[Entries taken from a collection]
· · · · · · ·
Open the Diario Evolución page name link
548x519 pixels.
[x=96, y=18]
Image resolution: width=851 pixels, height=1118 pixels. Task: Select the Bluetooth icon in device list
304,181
· · · · · · ·
• [Task objective]: The lines from the one holding "Image resolution: width=851" to the last line of the entries, both included: retype them exactly and give nothing else.

• [Exercise answer]:
Image resolution: width=851 pixels, height=1118 pixels. Task: Select the Bluetooth icon in device list
304,181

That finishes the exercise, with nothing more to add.